------ RECORDED INFORMATION ------

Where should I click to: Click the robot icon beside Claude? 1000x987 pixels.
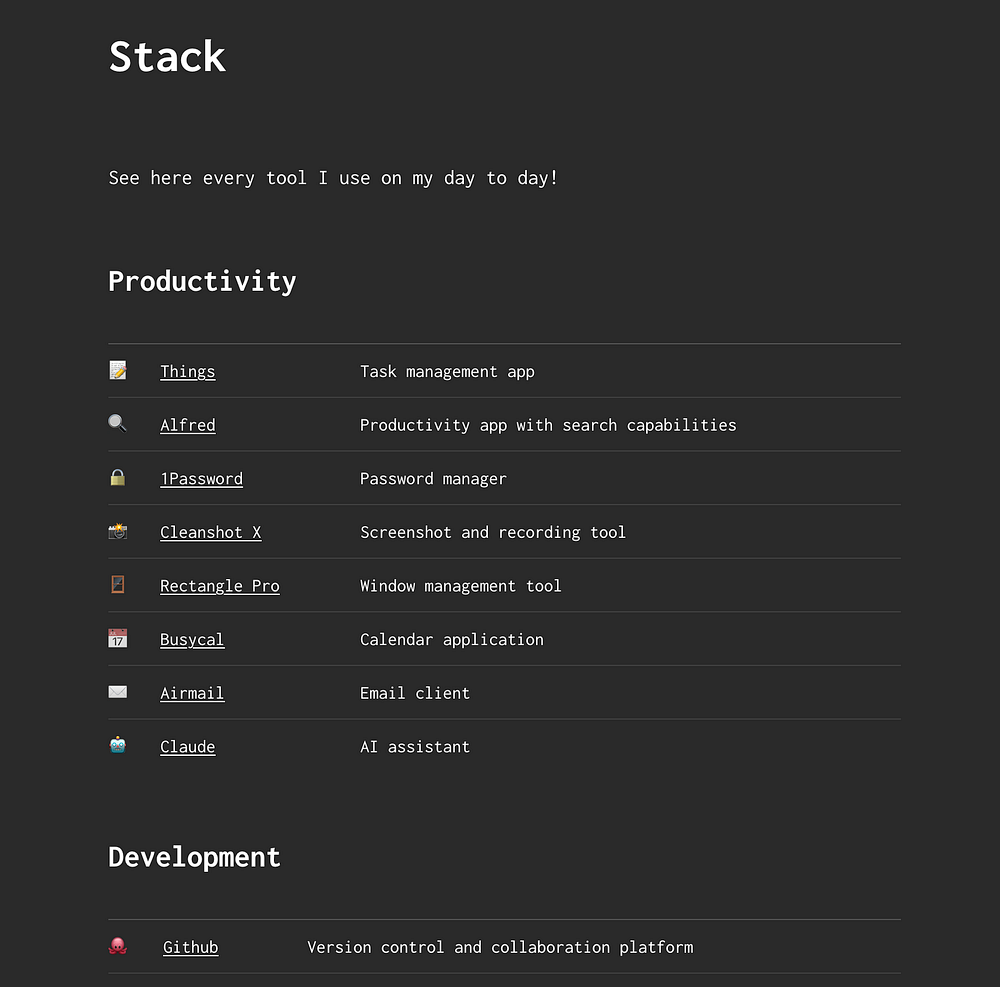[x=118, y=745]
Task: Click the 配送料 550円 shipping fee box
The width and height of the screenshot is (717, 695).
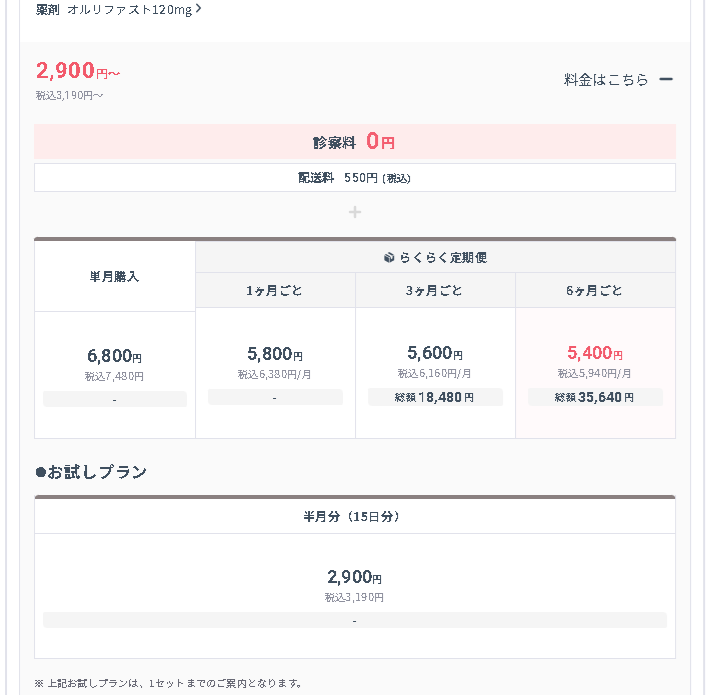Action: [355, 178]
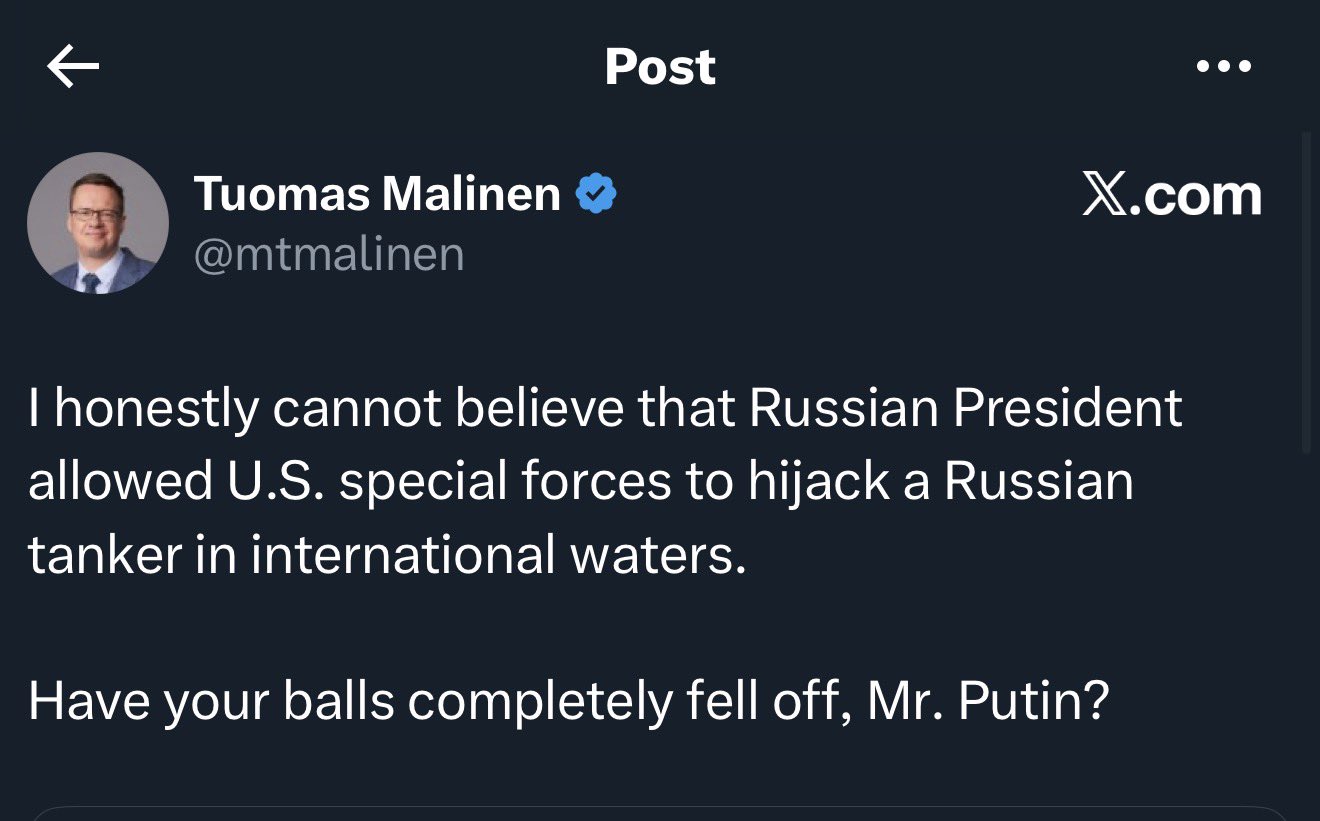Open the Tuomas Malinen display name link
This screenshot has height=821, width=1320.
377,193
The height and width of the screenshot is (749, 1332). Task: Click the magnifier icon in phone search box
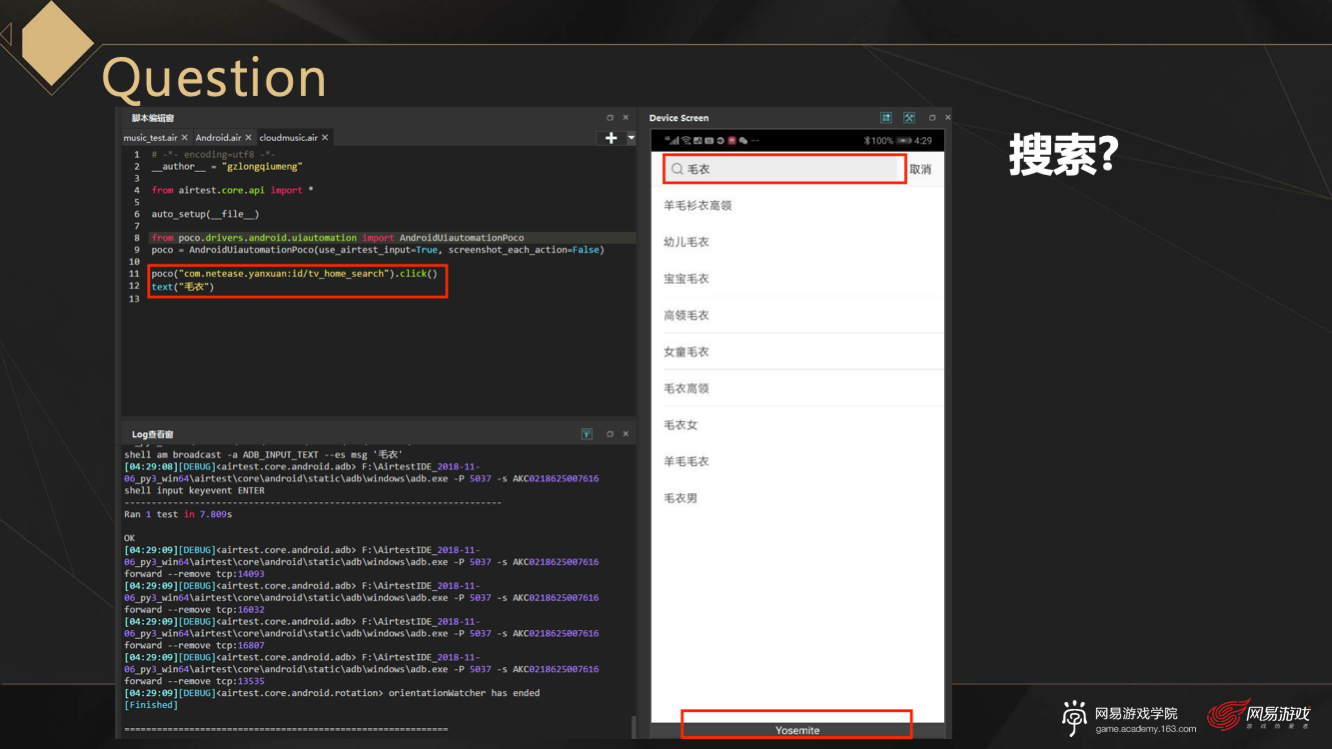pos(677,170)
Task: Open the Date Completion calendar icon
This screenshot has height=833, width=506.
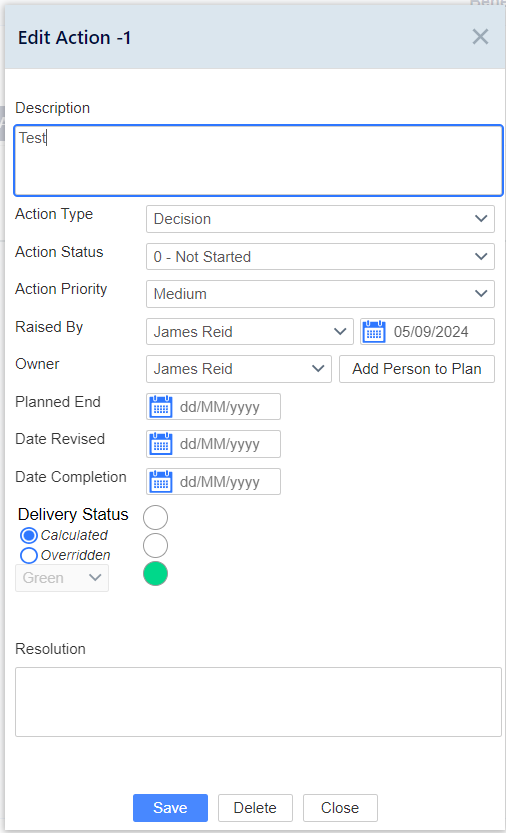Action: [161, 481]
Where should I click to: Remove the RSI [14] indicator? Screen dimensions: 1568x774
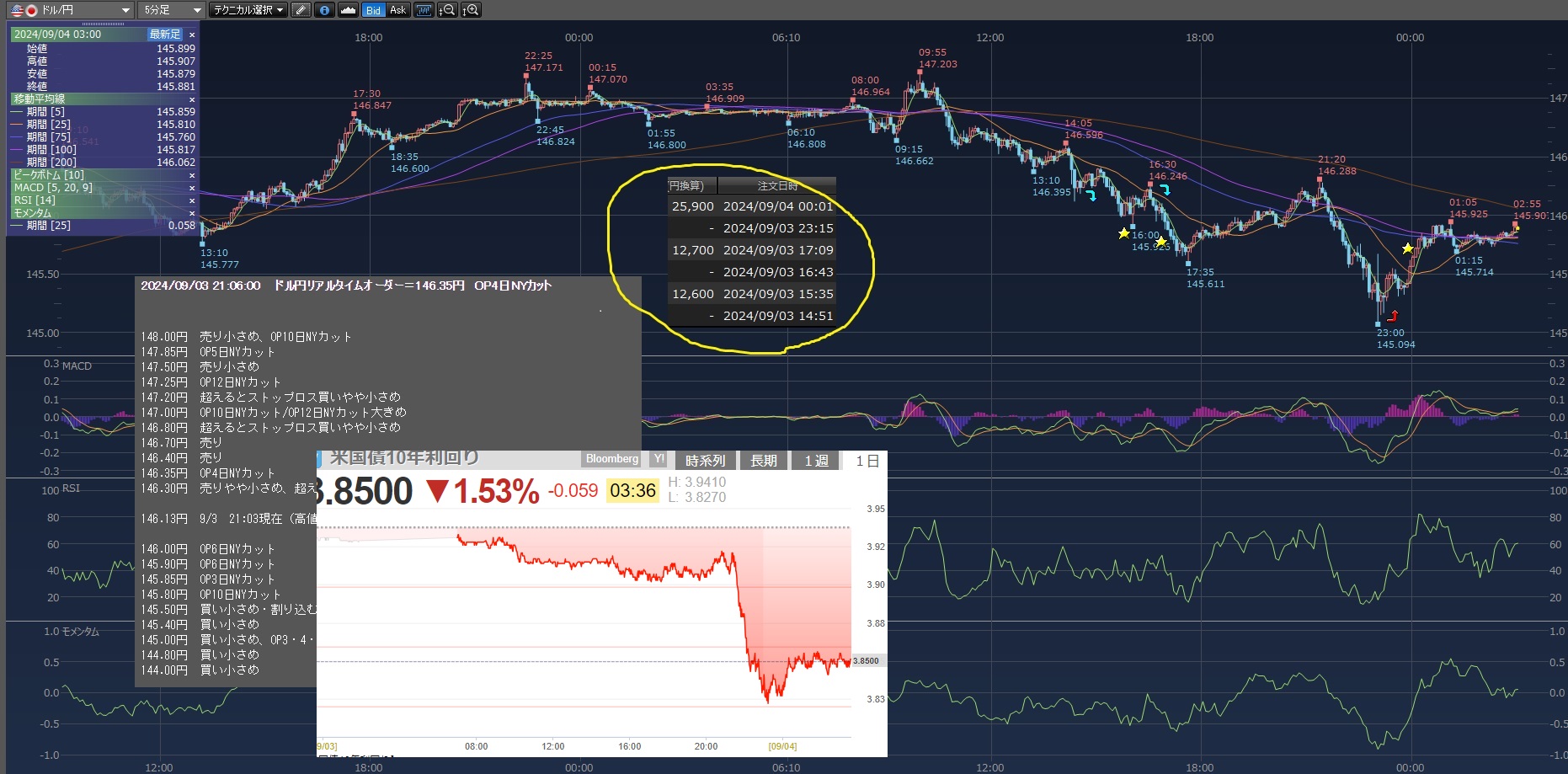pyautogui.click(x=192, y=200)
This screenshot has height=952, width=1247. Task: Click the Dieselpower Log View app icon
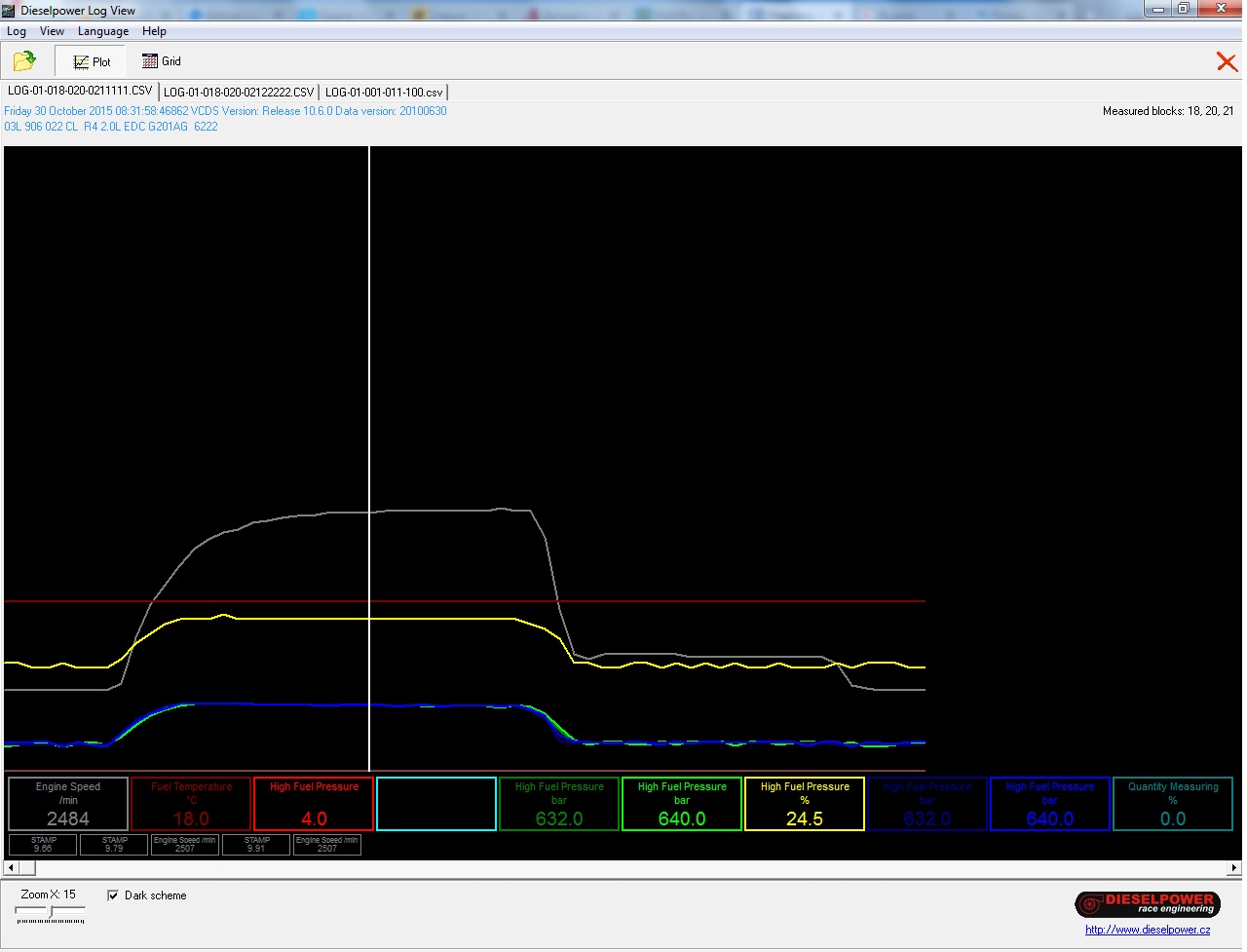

------

_EXERCISE OBJECTIVE:_ When you copy the entries, keep every word exactly as it stands and drop any pictures.

_SOLUTION TO THIS PROBLEM:_
Where should I click to: Click the robot icon beside Claude? 1000x987 pixels.
[x=118, y=745]
Task: Click the 配送料 550円 shipping fee box
The width and height of the screenshot is (717, 695).
Action: [355, 178]
Open the Tuomas Malinen display name link
This screenshot has height=821, width=1320.
377,193
The height and width of the screenshot is (749, 1332). Task: Click the magnifier icon in phone search box
pos(677,170)
Task: Open the Date Completion calendar icon
This screenshot has height=833, width=506.
Action: [161, 481]
Where should I click to: Remove the RSI [14] indicator? Screen dimensions: 1568x774
pyautogui.click(x=192, y=200)
This screenshot has height=952, width=1247. Task: Click the Dieselpower Log View app icon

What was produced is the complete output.